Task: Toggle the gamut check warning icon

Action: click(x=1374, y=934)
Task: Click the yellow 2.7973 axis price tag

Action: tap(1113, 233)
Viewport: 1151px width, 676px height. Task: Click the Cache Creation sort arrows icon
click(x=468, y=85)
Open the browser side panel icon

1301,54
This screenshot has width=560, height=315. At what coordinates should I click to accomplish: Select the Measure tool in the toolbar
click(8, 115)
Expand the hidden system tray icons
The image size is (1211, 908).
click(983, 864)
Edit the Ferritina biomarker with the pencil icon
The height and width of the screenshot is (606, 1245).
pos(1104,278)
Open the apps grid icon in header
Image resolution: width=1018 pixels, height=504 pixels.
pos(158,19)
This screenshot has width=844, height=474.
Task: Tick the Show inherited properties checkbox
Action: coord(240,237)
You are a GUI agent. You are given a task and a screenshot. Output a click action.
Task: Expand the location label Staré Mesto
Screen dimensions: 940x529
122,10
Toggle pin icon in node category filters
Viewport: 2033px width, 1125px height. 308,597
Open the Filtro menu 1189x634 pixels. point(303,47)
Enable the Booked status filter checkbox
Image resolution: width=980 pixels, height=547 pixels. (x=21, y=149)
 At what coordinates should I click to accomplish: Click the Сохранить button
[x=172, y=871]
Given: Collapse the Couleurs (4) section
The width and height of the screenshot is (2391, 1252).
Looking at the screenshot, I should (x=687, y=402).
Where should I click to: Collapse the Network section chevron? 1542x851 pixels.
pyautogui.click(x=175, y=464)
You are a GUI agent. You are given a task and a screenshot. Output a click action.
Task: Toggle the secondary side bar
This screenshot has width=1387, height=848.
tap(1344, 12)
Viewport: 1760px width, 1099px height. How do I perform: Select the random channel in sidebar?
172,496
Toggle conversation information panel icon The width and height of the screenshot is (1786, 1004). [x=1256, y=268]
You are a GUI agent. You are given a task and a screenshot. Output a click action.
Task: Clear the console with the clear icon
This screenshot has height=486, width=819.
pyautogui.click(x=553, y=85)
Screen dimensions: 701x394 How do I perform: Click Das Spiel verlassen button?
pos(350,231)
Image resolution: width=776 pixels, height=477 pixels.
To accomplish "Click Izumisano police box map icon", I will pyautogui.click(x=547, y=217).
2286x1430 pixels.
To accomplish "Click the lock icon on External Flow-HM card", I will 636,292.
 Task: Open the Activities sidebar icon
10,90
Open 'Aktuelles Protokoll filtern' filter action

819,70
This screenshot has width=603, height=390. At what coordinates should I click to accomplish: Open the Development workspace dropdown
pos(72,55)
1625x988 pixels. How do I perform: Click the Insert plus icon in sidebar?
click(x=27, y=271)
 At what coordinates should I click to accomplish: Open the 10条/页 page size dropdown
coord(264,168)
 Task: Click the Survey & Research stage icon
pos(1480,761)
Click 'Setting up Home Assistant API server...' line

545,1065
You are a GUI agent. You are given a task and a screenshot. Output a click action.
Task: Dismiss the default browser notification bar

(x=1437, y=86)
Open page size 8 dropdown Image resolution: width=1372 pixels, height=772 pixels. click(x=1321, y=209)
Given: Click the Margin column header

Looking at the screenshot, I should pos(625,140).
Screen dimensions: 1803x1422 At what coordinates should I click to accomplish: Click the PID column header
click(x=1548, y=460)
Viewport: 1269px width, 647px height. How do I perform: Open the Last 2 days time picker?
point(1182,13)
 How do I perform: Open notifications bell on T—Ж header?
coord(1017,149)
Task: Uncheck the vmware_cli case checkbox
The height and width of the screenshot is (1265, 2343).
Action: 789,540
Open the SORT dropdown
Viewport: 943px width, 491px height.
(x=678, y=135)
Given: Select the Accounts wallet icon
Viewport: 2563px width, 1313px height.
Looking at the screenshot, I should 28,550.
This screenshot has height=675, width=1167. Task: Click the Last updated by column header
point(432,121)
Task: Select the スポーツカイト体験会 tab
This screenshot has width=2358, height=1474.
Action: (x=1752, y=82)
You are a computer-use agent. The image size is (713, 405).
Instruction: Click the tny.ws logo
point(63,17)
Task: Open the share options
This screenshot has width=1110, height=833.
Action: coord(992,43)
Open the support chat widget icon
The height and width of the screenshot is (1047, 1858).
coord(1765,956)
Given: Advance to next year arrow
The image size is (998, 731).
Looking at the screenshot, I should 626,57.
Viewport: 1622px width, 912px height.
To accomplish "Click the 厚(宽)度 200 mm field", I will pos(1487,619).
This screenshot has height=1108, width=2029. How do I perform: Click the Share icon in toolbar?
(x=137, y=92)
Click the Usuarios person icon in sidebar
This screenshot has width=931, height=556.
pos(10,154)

* _WHAT YOU SHOULD DO_
Look above for the line with "the Сохранить button" and the line with "Image resolution: width=776", and reproduce exactly those two lines plus every line between, nothing more.

* _TASK ANSWER_
 At what coordinates should I click to accomplish: Click the Сохранить button
[x=172, y=871]
Given: Collapse the Couleurs (4) section
The width and height of the screenshot is (2391, 1252).
Looking at the screenshot, I should (x=687, y=402).
Where should I click to: Collapse the Network section chevron? 1542x851 pixels.
pyautogui.click(x=175, y=464)
You are a GUI agent. You are given a task and a screenshot. Output a click action.
Task: Toggle the secondary side bar
This screenshot has width=1387, height=848.
tap(1344, 12)
Viewport: 1760px width, 1099px height. How do I perform: Select the random channel in sidebar?
172,496
Toggle conversation information panel icon The width and height of the screenshot is (1786, 1004). [x=1256, y=268]
You are a GUI agent. You are given a task and a screenshot. Output a click action.
Task: Clear the console with the clear icon
This screenshot has height=486, width=819.
pyautogui.click(x=553, y=85)
Screen dimensions: 701x394 How do I perform: Click Das Spiel verlassen button?
pos(350,231)
Image resolution: width=776 pixels, height=477 pixels.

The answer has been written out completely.